[Stored dataset items]
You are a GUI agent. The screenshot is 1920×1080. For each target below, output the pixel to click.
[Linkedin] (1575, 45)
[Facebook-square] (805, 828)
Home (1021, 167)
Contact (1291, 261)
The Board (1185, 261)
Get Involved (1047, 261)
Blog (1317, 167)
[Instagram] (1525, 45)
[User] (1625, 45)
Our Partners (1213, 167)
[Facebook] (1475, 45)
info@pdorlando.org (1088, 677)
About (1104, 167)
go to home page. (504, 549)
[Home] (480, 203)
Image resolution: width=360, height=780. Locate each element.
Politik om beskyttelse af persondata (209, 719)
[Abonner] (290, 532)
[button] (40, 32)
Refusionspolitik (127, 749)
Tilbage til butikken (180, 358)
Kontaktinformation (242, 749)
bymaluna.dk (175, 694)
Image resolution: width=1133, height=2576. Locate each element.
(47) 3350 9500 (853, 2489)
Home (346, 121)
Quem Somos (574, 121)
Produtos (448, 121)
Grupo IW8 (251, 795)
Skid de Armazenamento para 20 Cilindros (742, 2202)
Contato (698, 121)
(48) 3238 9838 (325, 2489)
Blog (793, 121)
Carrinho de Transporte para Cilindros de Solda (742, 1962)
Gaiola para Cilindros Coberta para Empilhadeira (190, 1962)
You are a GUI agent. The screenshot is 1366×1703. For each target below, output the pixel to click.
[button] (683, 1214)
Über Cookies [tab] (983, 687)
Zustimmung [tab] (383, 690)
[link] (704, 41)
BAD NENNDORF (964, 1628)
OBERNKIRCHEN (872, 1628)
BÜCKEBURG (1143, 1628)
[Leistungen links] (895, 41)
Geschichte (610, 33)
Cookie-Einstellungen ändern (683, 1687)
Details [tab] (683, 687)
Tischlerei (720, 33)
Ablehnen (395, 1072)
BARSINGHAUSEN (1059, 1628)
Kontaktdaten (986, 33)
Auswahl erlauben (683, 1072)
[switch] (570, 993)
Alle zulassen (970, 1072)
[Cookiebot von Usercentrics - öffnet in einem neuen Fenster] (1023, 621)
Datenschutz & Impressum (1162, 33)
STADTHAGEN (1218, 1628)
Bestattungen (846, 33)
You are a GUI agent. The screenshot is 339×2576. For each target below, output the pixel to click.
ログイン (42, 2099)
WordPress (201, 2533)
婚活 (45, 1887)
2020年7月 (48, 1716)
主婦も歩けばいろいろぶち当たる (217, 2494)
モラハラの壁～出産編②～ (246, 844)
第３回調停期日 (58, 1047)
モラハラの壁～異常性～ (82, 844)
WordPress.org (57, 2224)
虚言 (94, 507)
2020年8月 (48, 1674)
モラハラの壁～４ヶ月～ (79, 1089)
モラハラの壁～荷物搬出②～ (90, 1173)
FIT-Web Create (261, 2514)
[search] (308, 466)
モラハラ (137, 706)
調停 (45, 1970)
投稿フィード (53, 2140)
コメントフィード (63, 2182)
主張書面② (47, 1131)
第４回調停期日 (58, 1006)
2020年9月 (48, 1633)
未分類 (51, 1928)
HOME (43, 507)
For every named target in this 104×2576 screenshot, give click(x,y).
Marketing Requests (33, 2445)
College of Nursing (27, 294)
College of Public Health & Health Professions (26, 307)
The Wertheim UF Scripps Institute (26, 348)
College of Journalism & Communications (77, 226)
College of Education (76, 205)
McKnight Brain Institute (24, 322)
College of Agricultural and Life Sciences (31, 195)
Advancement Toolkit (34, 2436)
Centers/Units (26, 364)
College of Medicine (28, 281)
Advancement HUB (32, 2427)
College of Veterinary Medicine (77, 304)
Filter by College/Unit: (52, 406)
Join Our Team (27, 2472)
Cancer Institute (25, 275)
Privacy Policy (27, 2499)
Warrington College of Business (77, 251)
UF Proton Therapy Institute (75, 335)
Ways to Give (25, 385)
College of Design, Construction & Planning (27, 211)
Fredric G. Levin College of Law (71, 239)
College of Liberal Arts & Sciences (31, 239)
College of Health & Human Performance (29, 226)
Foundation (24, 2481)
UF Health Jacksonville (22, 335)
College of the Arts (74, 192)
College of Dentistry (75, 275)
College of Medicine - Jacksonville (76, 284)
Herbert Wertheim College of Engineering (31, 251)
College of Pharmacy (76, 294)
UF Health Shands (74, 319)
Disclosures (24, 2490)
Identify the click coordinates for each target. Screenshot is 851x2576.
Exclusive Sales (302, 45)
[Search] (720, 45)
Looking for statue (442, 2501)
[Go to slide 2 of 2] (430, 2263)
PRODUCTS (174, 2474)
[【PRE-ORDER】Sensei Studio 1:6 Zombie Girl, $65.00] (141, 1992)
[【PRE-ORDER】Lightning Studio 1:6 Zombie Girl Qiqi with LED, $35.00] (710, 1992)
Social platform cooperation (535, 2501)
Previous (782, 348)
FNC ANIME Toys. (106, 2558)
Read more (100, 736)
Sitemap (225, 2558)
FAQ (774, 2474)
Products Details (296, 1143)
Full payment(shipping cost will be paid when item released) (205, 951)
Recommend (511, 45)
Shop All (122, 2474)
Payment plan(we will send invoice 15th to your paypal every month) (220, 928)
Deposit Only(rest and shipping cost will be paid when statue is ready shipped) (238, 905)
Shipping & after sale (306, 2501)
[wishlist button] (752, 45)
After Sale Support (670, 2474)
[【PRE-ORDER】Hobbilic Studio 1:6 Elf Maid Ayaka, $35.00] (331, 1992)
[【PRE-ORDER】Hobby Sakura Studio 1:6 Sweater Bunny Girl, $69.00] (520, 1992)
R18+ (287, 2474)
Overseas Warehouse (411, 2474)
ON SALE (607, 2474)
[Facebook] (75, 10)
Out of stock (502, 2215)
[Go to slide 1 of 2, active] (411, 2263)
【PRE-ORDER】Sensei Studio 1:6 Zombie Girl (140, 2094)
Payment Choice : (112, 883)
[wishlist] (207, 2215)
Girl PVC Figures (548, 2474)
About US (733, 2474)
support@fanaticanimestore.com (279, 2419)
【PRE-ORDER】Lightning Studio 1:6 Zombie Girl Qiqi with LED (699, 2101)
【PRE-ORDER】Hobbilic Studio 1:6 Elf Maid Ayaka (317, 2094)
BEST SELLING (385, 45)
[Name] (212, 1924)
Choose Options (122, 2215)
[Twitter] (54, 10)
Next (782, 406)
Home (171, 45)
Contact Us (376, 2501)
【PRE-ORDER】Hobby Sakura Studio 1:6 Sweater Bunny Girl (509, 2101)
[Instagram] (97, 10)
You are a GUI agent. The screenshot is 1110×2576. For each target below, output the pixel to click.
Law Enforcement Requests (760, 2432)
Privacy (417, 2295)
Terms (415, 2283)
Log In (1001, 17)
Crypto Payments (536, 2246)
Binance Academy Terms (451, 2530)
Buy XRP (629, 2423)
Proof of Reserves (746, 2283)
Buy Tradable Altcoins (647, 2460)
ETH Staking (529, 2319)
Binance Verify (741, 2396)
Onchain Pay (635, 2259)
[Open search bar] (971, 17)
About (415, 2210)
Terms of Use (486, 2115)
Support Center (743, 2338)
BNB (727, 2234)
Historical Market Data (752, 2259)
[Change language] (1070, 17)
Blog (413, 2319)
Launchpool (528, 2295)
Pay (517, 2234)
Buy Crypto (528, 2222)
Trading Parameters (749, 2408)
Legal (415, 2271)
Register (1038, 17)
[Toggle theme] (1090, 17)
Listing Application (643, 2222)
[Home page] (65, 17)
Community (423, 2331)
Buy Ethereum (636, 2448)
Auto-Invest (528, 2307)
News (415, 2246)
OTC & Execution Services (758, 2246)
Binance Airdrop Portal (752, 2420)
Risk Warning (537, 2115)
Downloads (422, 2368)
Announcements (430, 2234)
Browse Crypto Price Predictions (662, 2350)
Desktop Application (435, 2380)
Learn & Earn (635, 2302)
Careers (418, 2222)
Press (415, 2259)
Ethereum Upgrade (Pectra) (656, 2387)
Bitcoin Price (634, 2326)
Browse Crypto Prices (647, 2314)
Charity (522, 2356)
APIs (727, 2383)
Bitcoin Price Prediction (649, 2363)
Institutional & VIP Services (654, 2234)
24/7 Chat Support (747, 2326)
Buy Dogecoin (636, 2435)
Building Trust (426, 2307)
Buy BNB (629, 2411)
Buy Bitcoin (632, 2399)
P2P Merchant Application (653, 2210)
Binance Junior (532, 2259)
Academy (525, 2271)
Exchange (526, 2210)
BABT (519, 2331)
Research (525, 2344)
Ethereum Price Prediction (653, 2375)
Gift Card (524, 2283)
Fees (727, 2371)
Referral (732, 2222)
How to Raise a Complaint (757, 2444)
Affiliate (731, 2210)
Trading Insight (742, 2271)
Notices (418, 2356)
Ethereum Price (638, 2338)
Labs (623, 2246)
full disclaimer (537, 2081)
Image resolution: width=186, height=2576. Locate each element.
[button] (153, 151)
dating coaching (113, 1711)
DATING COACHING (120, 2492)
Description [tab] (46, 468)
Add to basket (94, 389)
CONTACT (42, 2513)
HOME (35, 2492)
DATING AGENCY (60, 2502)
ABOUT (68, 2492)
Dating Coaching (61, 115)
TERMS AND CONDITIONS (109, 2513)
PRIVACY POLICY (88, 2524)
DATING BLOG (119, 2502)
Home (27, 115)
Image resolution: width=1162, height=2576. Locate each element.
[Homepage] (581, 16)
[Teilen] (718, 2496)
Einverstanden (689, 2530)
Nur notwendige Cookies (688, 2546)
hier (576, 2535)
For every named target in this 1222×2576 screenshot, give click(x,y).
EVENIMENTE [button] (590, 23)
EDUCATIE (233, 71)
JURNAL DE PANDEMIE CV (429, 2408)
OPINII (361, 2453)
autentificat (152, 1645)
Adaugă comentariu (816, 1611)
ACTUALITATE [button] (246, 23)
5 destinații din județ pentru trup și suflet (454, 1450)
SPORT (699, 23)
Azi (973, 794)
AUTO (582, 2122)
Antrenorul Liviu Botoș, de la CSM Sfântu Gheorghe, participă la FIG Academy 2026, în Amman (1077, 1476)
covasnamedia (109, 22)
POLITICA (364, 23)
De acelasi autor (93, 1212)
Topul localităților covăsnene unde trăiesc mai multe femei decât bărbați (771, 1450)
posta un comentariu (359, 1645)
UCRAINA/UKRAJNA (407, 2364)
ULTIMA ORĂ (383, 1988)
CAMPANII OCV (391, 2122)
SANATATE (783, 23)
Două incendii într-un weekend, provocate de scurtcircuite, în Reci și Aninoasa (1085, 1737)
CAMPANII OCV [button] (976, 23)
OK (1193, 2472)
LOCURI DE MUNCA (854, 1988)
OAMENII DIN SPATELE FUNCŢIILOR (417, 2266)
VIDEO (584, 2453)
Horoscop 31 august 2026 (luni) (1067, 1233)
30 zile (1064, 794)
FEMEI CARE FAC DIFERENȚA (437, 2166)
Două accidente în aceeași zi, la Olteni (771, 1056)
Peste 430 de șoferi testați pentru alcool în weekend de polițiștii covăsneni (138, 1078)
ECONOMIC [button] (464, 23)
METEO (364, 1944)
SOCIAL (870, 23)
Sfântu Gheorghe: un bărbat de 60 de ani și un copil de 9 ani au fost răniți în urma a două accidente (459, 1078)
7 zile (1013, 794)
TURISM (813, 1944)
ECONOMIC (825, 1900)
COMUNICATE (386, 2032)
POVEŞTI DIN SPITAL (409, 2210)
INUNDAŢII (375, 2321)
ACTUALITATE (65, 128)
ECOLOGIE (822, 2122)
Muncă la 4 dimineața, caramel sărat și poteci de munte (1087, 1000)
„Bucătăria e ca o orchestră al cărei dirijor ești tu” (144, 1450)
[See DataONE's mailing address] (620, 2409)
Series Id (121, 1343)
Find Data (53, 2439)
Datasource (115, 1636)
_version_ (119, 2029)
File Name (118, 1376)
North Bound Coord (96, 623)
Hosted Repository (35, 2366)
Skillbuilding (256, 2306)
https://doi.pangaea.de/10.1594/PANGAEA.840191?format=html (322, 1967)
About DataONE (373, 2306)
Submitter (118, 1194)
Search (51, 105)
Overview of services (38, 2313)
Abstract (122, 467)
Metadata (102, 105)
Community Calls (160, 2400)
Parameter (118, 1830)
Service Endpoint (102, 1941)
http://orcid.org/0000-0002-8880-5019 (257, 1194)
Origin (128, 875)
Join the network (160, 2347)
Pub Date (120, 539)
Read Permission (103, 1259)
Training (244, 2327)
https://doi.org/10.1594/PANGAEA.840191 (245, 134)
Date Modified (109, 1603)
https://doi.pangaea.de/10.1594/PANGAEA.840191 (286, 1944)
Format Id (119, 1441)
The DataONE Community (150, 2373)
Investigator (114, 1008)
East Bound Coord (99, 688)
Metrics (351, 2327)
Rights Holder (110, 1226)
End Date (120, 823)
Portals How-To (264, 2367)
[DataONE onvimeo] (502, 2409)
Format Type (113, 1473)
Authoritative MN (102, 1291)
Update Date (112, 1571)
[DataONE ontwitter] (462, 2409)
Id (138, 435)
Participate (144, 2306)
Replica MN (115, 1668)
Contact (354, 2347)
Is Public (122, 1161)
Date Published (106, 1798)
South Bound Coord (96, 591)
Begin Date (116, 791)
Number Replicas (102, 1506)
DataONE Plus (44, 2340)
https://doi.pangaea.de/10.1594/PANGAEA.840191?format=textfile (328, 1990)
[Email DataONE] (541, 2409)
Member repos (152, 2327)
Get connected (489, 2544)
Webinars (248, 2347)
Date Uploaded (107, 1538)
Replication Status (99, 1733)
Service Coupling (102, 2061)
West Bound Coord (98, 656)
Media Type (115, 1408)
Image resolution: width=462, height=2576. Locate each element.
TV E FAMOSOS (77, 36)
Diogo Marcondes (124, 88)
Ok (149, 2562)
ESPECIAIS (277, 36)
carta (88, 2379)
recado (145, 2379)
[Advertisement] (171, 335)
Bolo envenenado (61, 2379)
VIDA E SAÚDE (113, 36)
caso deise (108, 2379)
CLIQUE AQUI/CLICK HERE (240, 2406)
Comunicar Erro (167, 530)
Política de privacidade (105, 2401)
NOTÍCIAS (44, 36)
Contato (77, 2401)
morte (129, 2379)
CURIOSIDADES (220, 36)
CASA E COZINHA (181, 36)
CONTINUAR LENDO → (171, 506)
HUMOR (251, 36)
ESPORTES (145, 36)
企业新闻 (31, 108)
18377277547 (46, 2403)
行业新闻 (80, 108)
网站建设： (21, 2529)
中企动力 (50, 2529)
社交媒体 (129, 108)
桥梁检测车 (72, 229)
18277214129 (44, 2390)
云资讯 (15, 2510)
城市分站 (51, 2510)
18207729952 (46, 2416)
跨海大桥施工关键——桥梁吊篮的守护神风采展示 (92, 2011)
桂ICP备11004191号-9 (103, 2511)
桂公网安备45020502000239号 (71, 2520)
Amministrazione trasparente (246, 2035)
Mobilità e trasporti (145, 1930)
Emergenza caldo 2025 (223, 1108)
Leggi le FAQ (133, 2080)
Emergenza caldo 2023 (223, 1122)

WHAT THE EXERCISE ASKS:
Which lines in the data above hold the string "Requests"? Show each one.

REPLY:
Marketing Requests (33, 2445)
Law Enforcement Requests (760, 2432)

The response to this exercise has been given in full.